Пир в одиночку - Руслан Киреев 24 стр.


Влюбленный пианист ходил за ней, как тень. ("Свеженький образ!" – усмехнулся К-ов и уже занес было ручку, чтобы вычеркнуть, но подумал и оставил так.) Где она, там и он: на переменах, в клубе во время репетиций, не говоря уже о выездах; их, впрочем, с наступлением холодов стало меньше. На открытой машине далеко не уедешь, автобуса же в техникуме не было, и раздобыть его удавалось далеко не всегда, поэтому выступали в городе. Участвовал и квартет. Кое-что Людочка пела под его размашистый аккомпанемент, но Лушина, воспарившего Лушина, не пугало это. Ничего не боялся! Даже насморка… Даже таких суровых и главных в учебном расписании дисциплин, как устройство и ремонт автомобиля…

Впрочем, вспомнил романист, был предмет, который его герой знал превосходно. Лучше всех…

Большинство бумажную науку эту презирало. На кой им черт, рассуждали, перевозки ("автоперевозки" – назывался предмет), механиками, а не диспетчерами собирались работать (кроме, разумеется, девочек), Лушин же в эксплуатационных дебрях – разные там коэффициенты, пробеги, тонно– и пассажирокилометры – ориентировался, как бог. Великое будущее сулил ему на ниве эксплуатации преподаватель перевозок, но Владимир Семенович и прежде относился к подобным пророчествам без особого энтузиазма, теперь же, воспаривший, и вовсе не желал слушать о бабьей этой профессии.
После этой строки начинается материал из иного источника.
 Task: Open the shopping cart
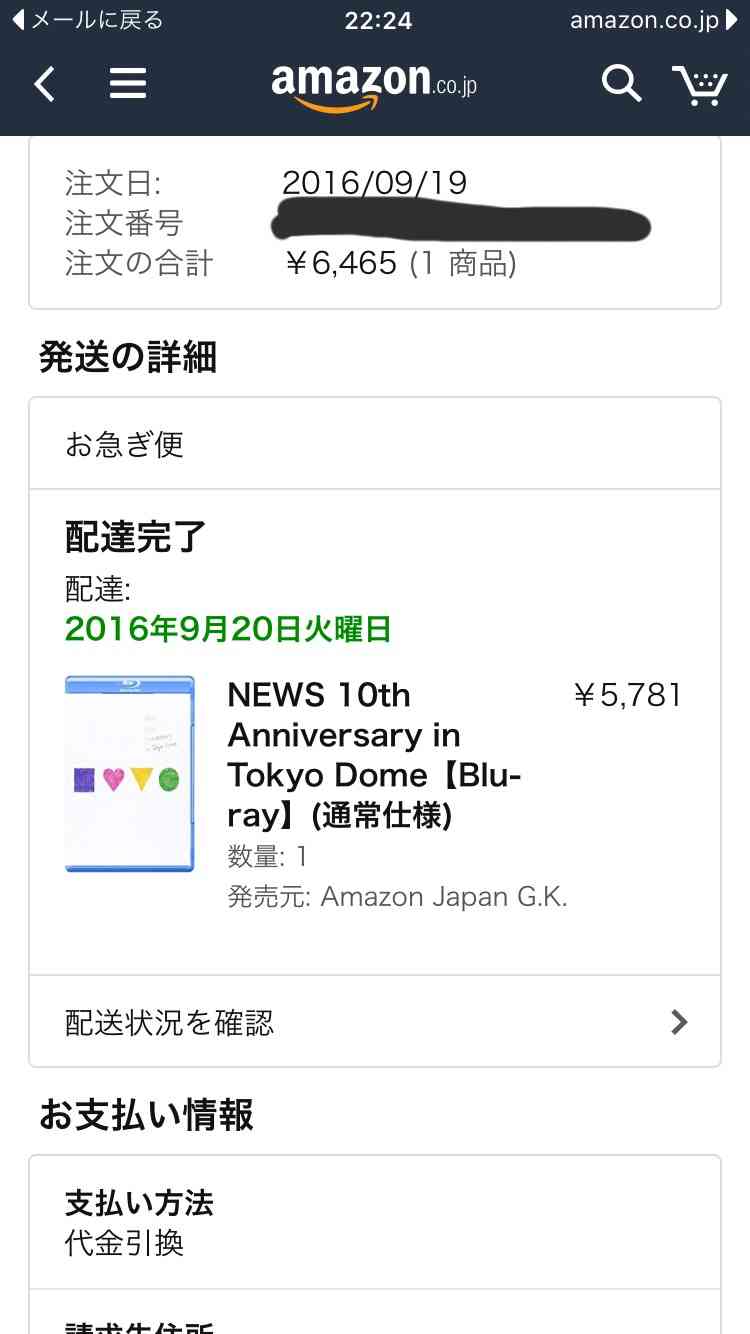(699, 85)
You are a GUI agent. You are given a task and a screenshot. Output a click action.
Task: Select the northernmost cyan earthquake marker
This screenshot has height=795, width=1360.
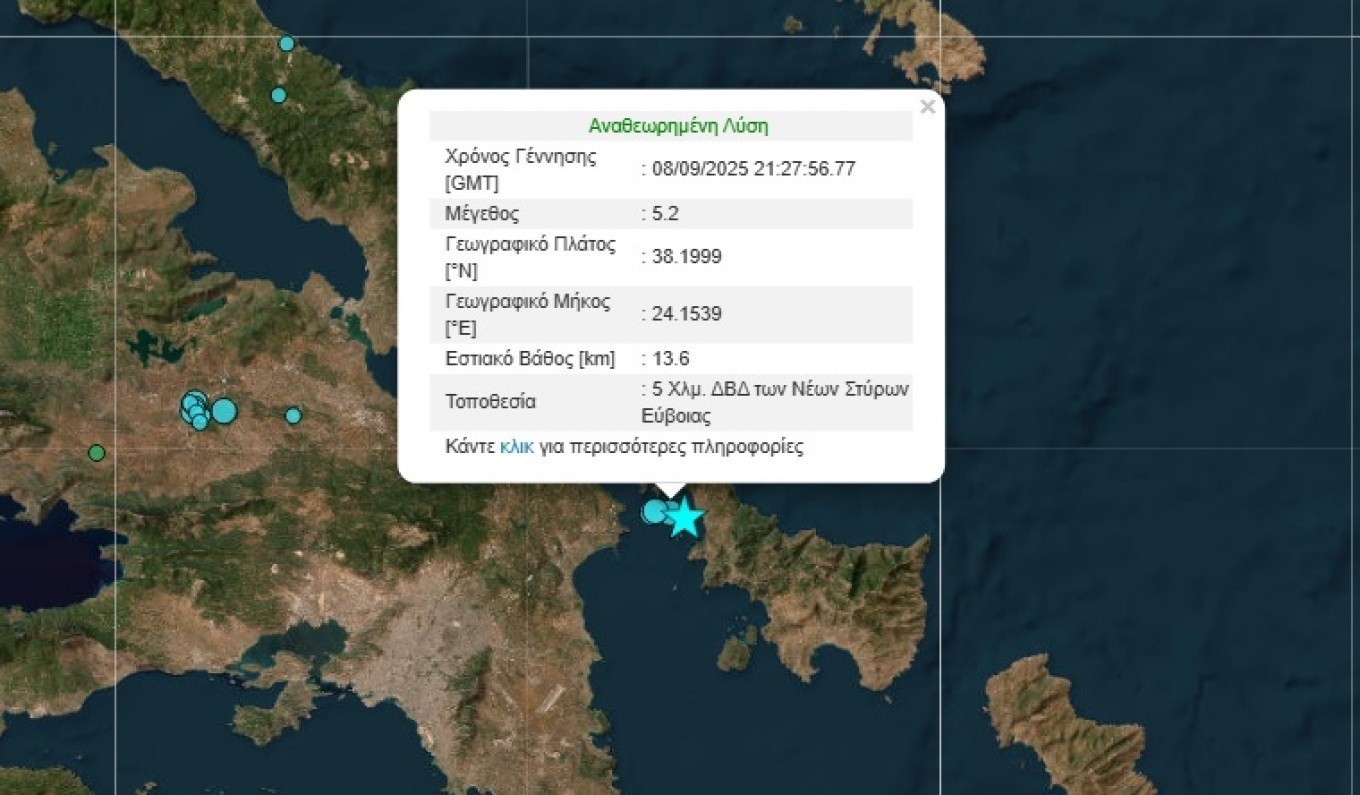pyautogui.click(x=287, y=43)
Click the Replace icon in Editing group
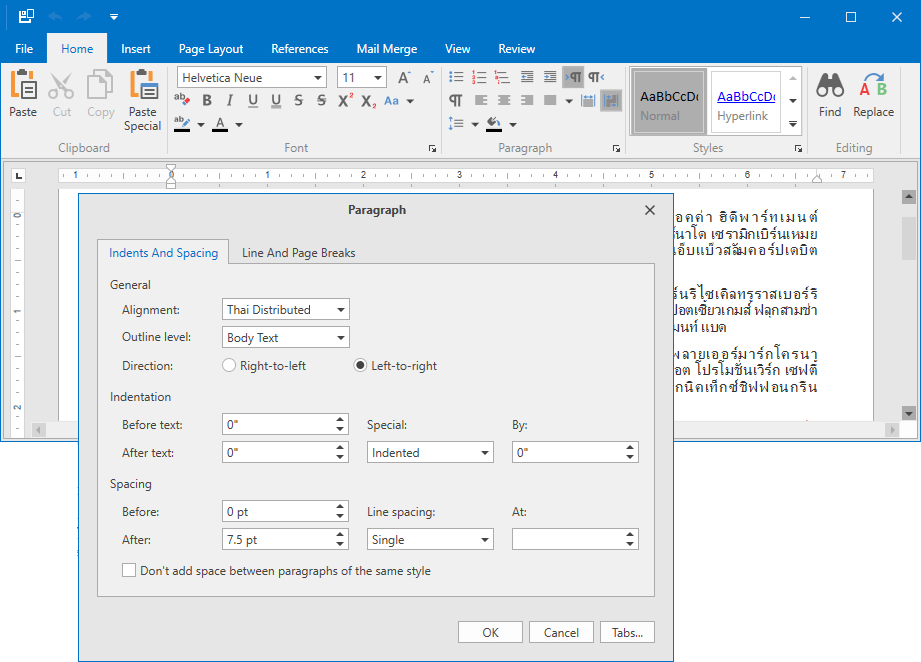This screenshot has height=662, width=921. (x=873, y=87)
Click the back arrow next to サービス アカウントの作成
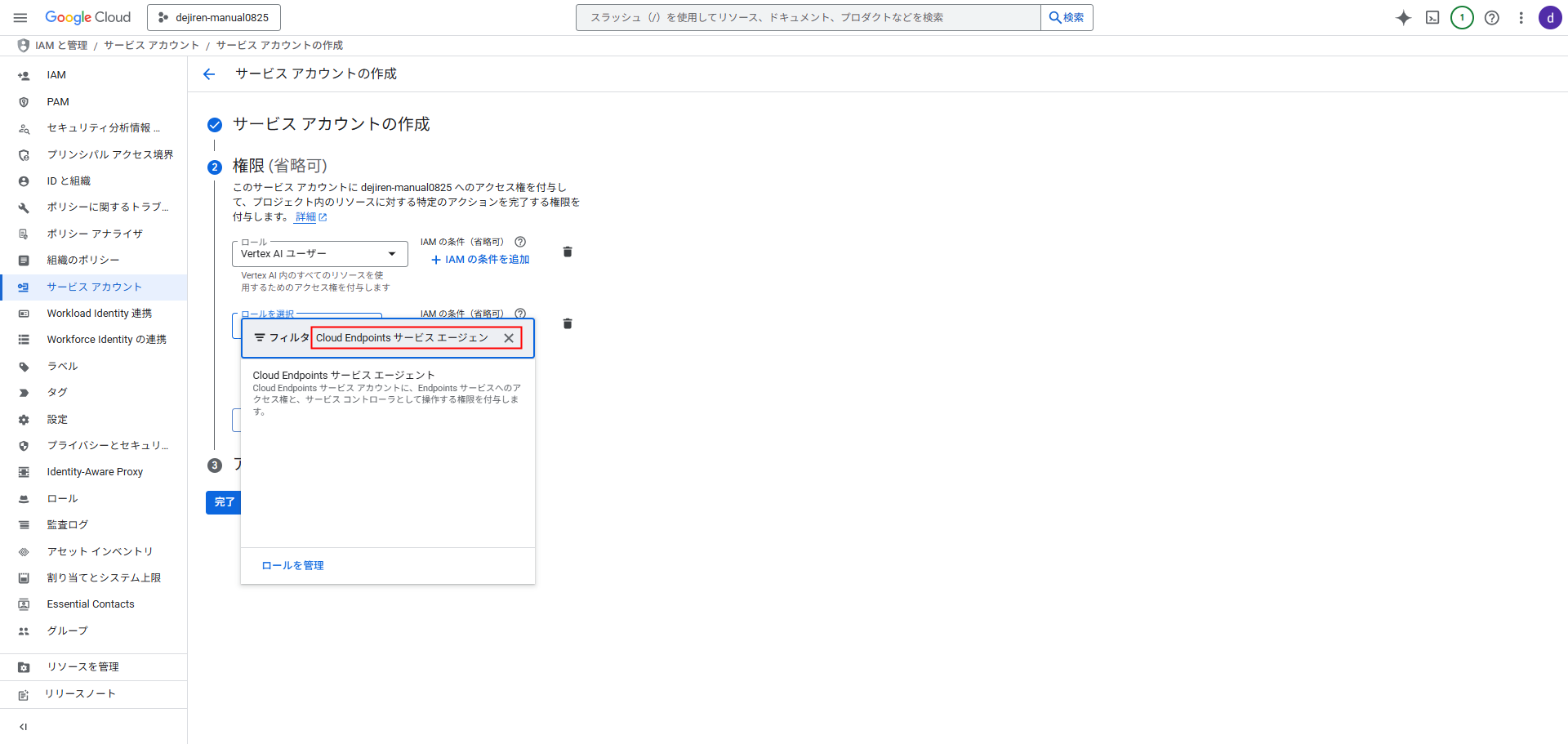 click(x=209, y=74)
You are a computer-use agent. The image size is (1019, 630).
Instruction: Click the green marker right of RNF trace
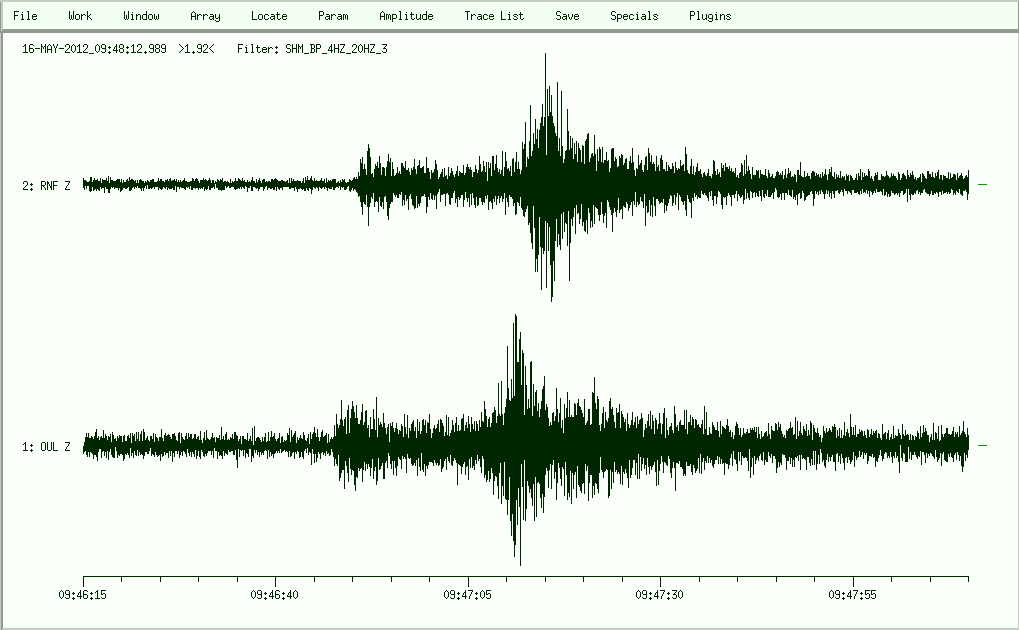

Наотрез отказался писать по перевозкам дипломный проект (как раз время диплома подоспело), взял что-то сугубо техническое. Виватствовал, словом…

От былой пунктуальности не осталось и следа. Мог опоздать, причем опоздать не на минуту, не на две – на четверть, на полчаса, и хоть бы тень смущения на лице! Нет! Удовлетворение… Гордость…. Да-да, гордость – и он, дескать, не лыком шит. И ему доступны размах и опьяняющая недисциплинированность.

К-ов понимал его. После триумфа с Ольгой он тоже воспарил, он был легок и снисходителен, говорил "О’кей" и, как истинный мужчина, считал своим долгом развлечь даму. Сводить ее, например, в театр, и не на галерку, не на балкон, а в партер, на лучшие места, с обязательным и щедрым посещением в антракте буфета. Но деньги! Где деньги взять? Вот когда пожалел он, что нет Стасика рядом. (Стасик далеко был.) "Сколько тебе?" – прохрипел бы он, сунул бы руку в карман – наугад, деньги во всех были – и извлек бы, со звоном рассыпая мелочь, кучу смятых бумажек. Что-что, а деньги дядя делать умел.

Сумел и племянник. Несколько толстых книг увел из читального зала, прямо со стеллажей, к которым его, примерного книгочея и соседа своего, беспрепятственно пускала Тортилова дочь.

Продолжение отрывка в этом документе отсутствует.